IV. Official Responses: Leadership and Legal Strategy
Sam Borgese has been transparent about the dire straits of the company, framing the bankruptcy as a necessary step to protect the business from aggressive creditors.
Sam Borgese’s Statement
In his declaration to the court, Borgese was blunt: "I authorized and directed the Debtors to commence these cases because their debt burden had become unsustainable, deprived the business of needed liquidity, and diverted management attention from operations." He noted that instead of focusing on food quality or customer service, leadership was spending 100% of its time managing "constant collection pressure."
The Restructuring Plan
Management has identified several areas for immediate cost-cutting:
- Insurance and Payroll: Streamlining administrative costs and improving payroll controls.
- DIP Financing: The company is in negotiations for a $400,000 debtor-in-possession (DIP) loan to keep the lights on during the bankruptcy.
- Personal Contribution: In a rare move for a restructuring of this size, Borgese indicated he might personally contribute capital to ensure operations continue.
Legal Arguments Regarding Frozen Funds
The company’s legal team is preparing a challenge against Stripe and the MCA lenders. They argue that the $650,000 in frozen funds constitutes "property of the estate" under bankruptcy law. If the court agrees, Stripe would be required to release those funds to Lena Brands, providing the immediate liquidity needed to pay workers and vendors.
V. Implications: The "MCA Crisis" in the Restaurant Industry
The Lena Brands filing is not an isolated incident; it is a symptom of a larger, systemic issue within the hospitality sector.
The Rise of Alternative Lending
Since the pandemic, traditional banks have become increasingly wary of lending to independent restaurants or struggling chains.
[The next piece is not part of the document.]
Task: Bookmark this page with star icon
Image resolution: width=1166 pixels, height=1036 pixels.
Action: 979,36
This vacuum has been filled by MCA providers. While these lenders argue they provide a vital service to "unbankable" businesses, critics point to the "death spiral" effect: a business takes one MCA to pay bills, the daily payments create a new cash shortage, and the business is forced to take a second or third MCA to cover the first.
Precedents of Failure
The Lena Brands case mirrors several other recent high-profile restaurant bankruptcies cited in industry reports:
- Subway Franchisee (43 units): Recently collapsed under similar MCA-related pressures.
- Del Taco Franchisee (22 units): Cited competing liens and frozen receivables as a primary reason for filing.
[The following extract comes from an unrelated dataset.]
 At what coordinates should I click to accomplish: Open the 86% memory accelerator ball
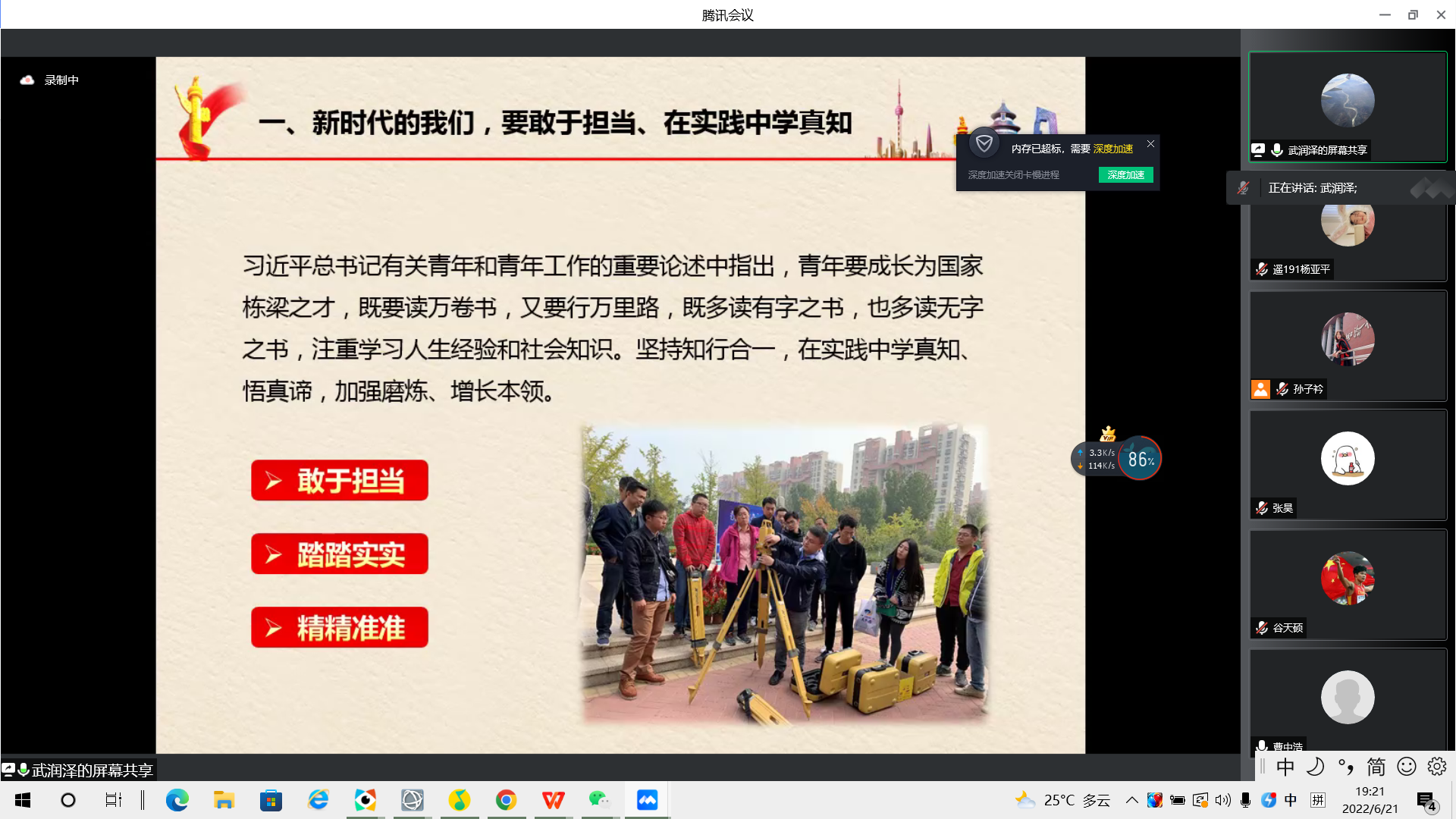pyautogui.click(x=1139, y=458)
- Farmer Boys Franchisee: Another victim of the liquidity crunch exacerbated by high-interest alternative debt.
The Future of Family Dining
For brands like Shari’s and Coco’s, the road ahead is narrow. The "Family Dining" segment—characterized by table service, moderate prices, and broad menus—is being squeezed from both sides. Quick-service restaurants (QSRs) are winning on price and speed, while "Polished Casual" brands are winning on experience and food quality.
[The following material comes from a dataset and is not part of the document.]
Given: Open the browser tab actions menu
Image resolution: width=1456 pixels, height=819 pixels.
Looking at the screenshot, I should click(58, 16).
The struggle for Shari’s and Coco’s suggests that legacy brands cannot simply rely on nostalgia. Without a clean balance sheet, they lack the capital to renovate aging stores or invest in the technology required to compete in a digital-first dining world.
Conclusion
The bankruptcy of Lena Brands is more than a story of a failing restaurant chain; it is a clinical look at how modern financial products can accelerate the demise of a struggling business. As the court decides the fate of the remaining 11 locations, the rest of the industry will be watching closely to see if Sam Borgese can successfully decouple these historic brands from the weight of their MCA obligations, or if the "death spiral" will claim another icon of the American West.